Exact reproduction of every entry is required.

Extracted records
^^^^

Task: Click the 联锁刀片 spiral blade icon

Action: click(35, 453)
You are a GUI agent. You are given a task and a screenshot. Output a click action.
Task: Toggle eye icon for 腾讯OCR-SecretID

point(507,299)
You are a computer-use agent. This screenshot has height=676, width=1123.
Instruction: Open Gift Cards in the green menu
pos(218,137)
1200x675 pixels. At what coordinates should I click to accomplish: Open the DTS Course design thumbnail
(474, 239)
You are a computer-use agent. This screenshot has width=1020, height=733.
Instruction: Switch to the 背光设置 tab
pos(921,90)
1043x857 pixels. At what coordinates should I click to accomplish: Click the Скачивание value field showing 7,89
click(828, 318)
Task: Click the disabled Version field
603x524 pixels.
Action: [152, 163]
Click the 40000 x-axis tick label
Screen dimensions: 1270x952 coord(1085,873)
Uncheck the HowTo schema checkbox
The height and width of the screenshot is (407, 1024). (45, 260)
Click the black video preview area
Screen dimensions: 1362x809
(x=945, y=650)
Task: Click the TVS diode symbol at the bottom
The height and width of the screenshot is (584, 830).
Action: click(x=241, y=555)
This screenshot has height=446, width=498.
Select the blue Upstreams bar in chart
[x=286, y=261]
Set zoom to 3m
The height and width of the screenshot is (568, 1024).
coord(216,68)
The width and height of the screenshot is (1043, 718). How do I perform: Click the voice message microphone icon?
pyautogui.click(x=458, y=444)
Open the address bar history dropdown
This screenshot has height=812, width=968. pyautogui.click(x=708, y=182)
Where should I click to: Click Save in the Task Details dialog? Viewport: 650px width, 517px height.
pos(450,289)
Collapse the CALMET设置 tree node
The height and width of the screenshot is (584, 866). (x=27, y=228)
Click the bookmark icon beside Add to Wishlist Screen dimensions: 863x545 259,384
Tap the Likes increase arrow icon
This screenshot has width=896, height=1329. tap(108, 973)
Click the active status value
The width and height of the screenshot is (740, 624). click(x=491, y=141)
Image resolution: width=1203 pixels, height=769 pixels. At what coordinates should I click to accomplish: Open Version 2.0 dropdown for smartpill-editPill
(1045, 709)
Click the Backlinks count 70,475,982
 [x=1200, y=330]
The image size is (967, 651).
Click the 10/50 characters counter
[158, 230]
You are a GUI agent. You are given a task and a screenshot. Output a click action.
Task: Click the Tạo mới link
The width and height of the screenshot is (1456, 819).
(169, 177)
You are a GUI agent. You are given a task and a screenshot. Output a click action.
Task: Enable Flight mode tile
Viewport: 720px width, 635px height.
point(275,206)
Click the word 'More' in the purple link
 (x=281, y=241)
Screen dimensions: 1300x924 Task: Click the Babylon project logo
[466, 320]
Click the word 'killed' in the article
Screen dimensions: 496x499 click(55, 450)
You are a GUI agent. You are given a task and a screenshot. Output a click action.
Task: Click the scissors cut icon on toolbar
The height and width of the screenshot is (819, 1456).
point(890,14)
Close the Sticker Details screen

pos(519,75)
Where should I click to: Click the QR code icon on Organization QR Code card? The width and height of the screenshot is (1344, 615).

^^^^

(Response for this exercise)
Task: Click the 联锁刀片 spiral blade icon

Action: click(35, 453)
You are a GUI agent. You are given a task and a screenshot. Output a click action.
Task: Toggle eye icon for 腾讯OCR-SecretID

point(507,299)
You are a computer-use agent. This screenshot has height=676, width=1123.
Instruction: Open Gift Cards in the green menu
pos(218,137)
1200x675 pixels. At what coordinates should I click to accomplish: Open the DTS Course design thumbnail
(474, 239)
You are a computer-use agent. This screenshot has width=1020, height=733.
Instruction: Switch to the 背光设置 tab
pos(921,90)
1043x857 pixels. At what coordinates should I click to accomplish: Click the Скачивание value field showing 7,89
click(828, 318)
Task: Click the disabled Version field
603x524 pixels.
Action: [152, 163]
Click the 40000 x-axis tick label
Screen dimensions: 1270x952 coord(1085,873)
Uncheck the HowTo schema checkbox
The height and width of the screenshot is (407, 1024). (45, 260)
Click the black video preview area
Screen dimensions: 1362x809
(x=945, y=650)
Task: Click the TVS diode symbol at the bottom
The height and width of the screenshot is (584, 830).
Action: click(x=241, y=555)
This screenshot has height=446, width=498.
Select the blue Upstreams bar in chart
[x=286, y=261]
Set zoom to 3m
The height and width of the screenshot is (568, 1024).
coord(216,68)
The width and height of the screenshot is (1043, 718). How do I perform: Click the voice message microphone icon?
pyautogui.click(x=458, y=444)
Open the address bar history dropdown
This screenshot has height=812, width=968. pyautogui.click(x=708, y=182)
Where should I click to: Click Save in the Task Details dialog? Viewport: 650px width, 517px height.
pos(450,289)
Collapse the CALMET设置 tree node
The height and width of the screenshot is (584, 866). (x=27, y=228)
Click the bookmark icon beside Add to Wishlist Screen dimensions: 863x545 259,384
Tap the Likes increase arrow icon
This screenshot has width=896, height=1329. tap(108, 973)
Click the active status value
The width and height of the screenshot is (740, 624). click(x=491, y=141)
Image resolution: width=1203 pixels, height=769 pixels. At what coordinates should I click to accomplish: Open Version 2.0 dropdown for smartpill-editPill
(1045, 709)
Click the Backlinks count 70,475,982
 [x=1200, y=330]
The image size is (967, 651).
Click the 10/50 characters counter
[158, 230]
You are a GUI agent. You are given a task and a screenshot. Output a click action.
Task: Click the Tạo mới link
The width and height of the screenshot is (1456, 819).
(169, 177)
You are a GUI agent. You are given a task and a screenshot. Output a click action.
Task: Enable Flight mode tile
Viewport: 720px width, 635px height.
point(275,206)
Click the word 'More' in the purple link
 (x=281, y=241)
Screen dimensions: 1300x924 Task: Click the Babylon project logo
[466, 320]
Click the word 'killed' in the article
Screen dimensions: 496x499 click(55, 450)
You are a GUI agent. You are given a task and a screenshot. Output a click action.
Task: Click the scissors cut icon on toolbar
The height and width of the screenshot is (819, 1456).
point(890,14)
Close the Sticker Details screen

pos(519,75)
Where should I click to: Click the QR code icon on Organization QR Code card? The width and height of the screenshot is (1344, 615).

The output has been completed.